Selected text:
┌──
VIKAS MALHOTRA V. RAMPRASTHA ESTATES PVT. LTD.
Vikas Malhotra Vs. Ramprastha Estates Pvt. Ltd.
1. VIKAS MALHOTRA
B-96 Defense Colony,
Versus
1. RAMPRASTHA ESTATES PVT. LTD.
C-10, C-Block Market, Vasant Vihar,
Case No. : CONSUMER CASE NO. 1083 OF 2017
Date of Judgement : 04 December 2023
Judges : MR. SUBHASH CHANDRA
For Complainant : MR PRABHAT RANJAN, MR ASHRAY BHATIA,
MR ANKIT SEMAITI AND MR DROUHN GARG, ADVOCATES
For Opposite Party : MR SHIVENDRA DIWEVDI, MR ANKUR SETIA, ADVOCATES
Facts
- Complainant Vikas Malhotra booked a 300 sq yd plot in Ramprastha City project of OP Ramprastha Estates Pvt. Ltd. on 24.11.2011 for Rs 75 lakhs
- Rs 72 lakhs was paid against receipt no. 644 on 20.07.2012 (Rs 3 lakhs refunded from original amount)
└──
Dataset section:
┌──
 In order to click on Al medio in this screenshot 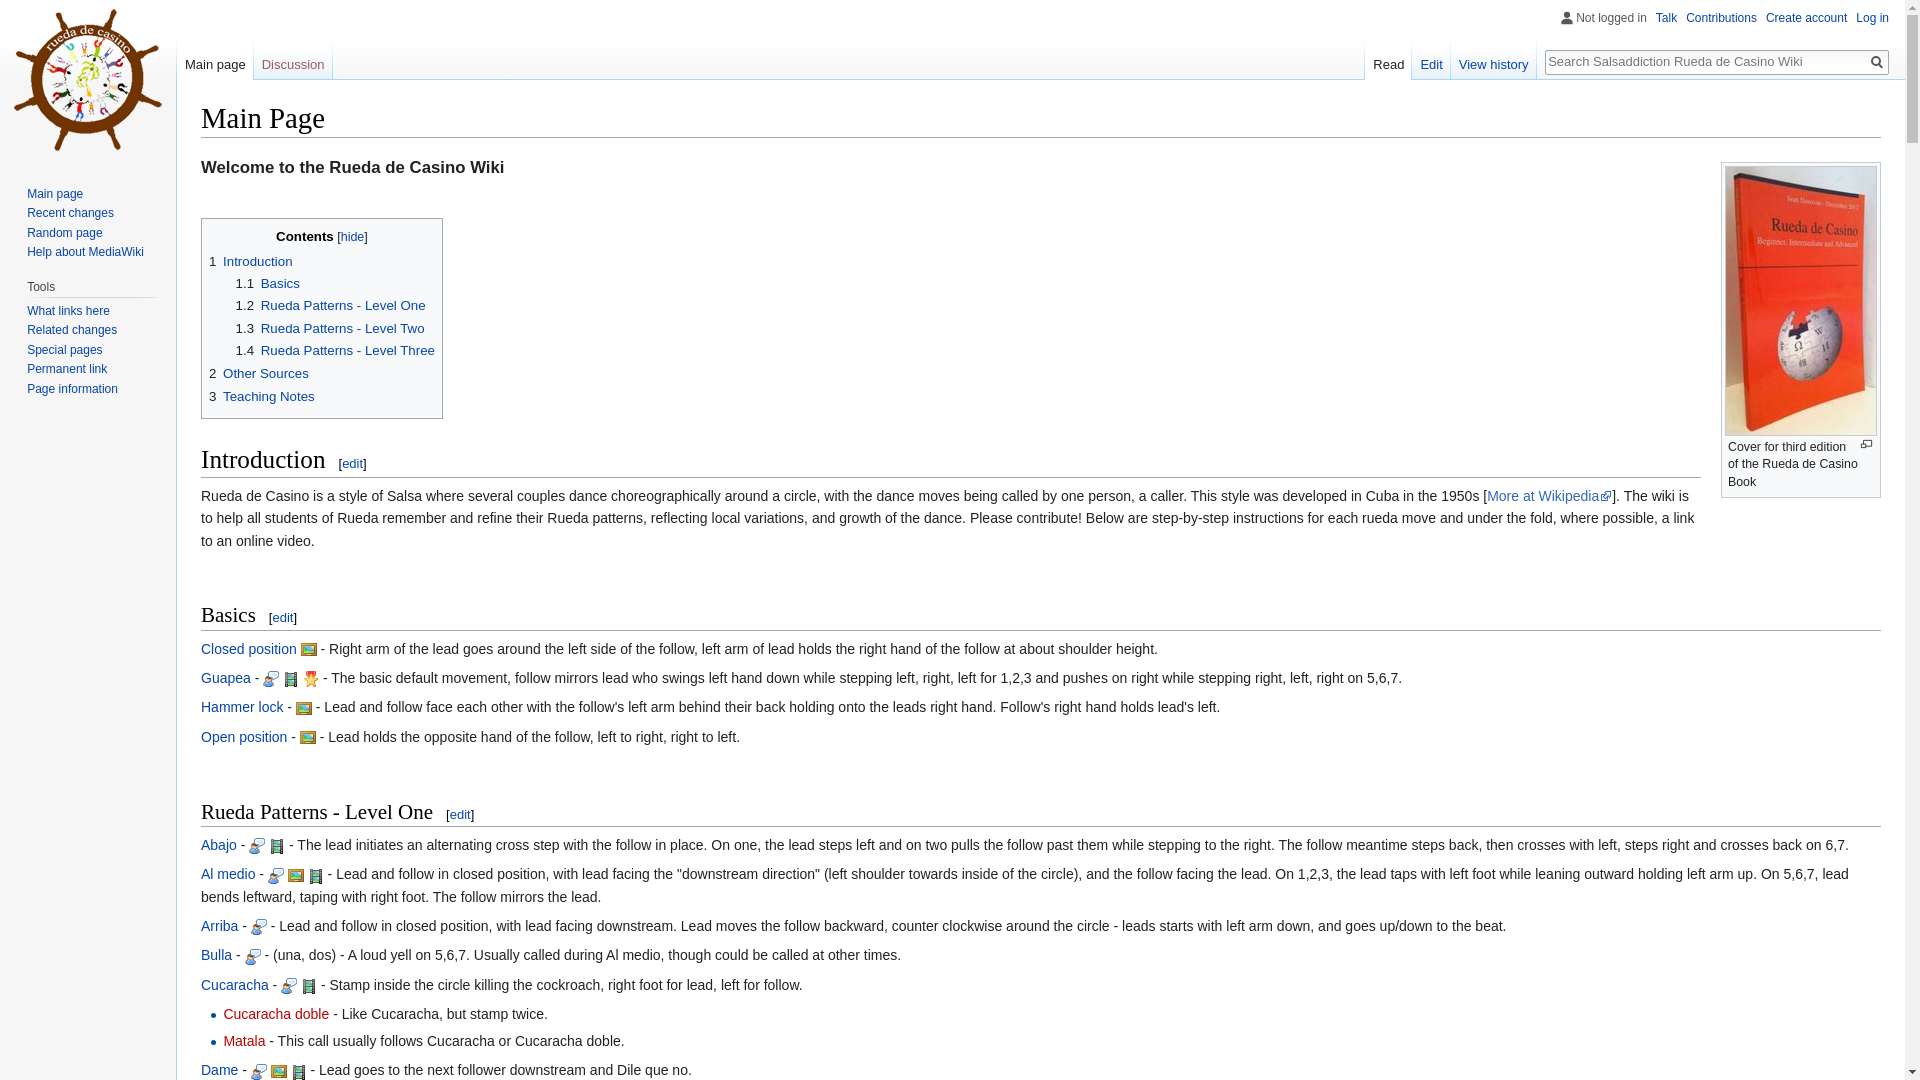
└──
In one to three sentences, explain why the case summary lists Rs 72 lakhs as paid against receipt no. 644 when the plot was booked for Rs 75 lakhs.

Vikas Malhotra booked the plot for Rs 75 lakhs. The summary states that Rs 3 lakhs of that original amount was refunded, so the payment against receipt no. 644 on 20.07.2012 is given as Rs 72 lakhs.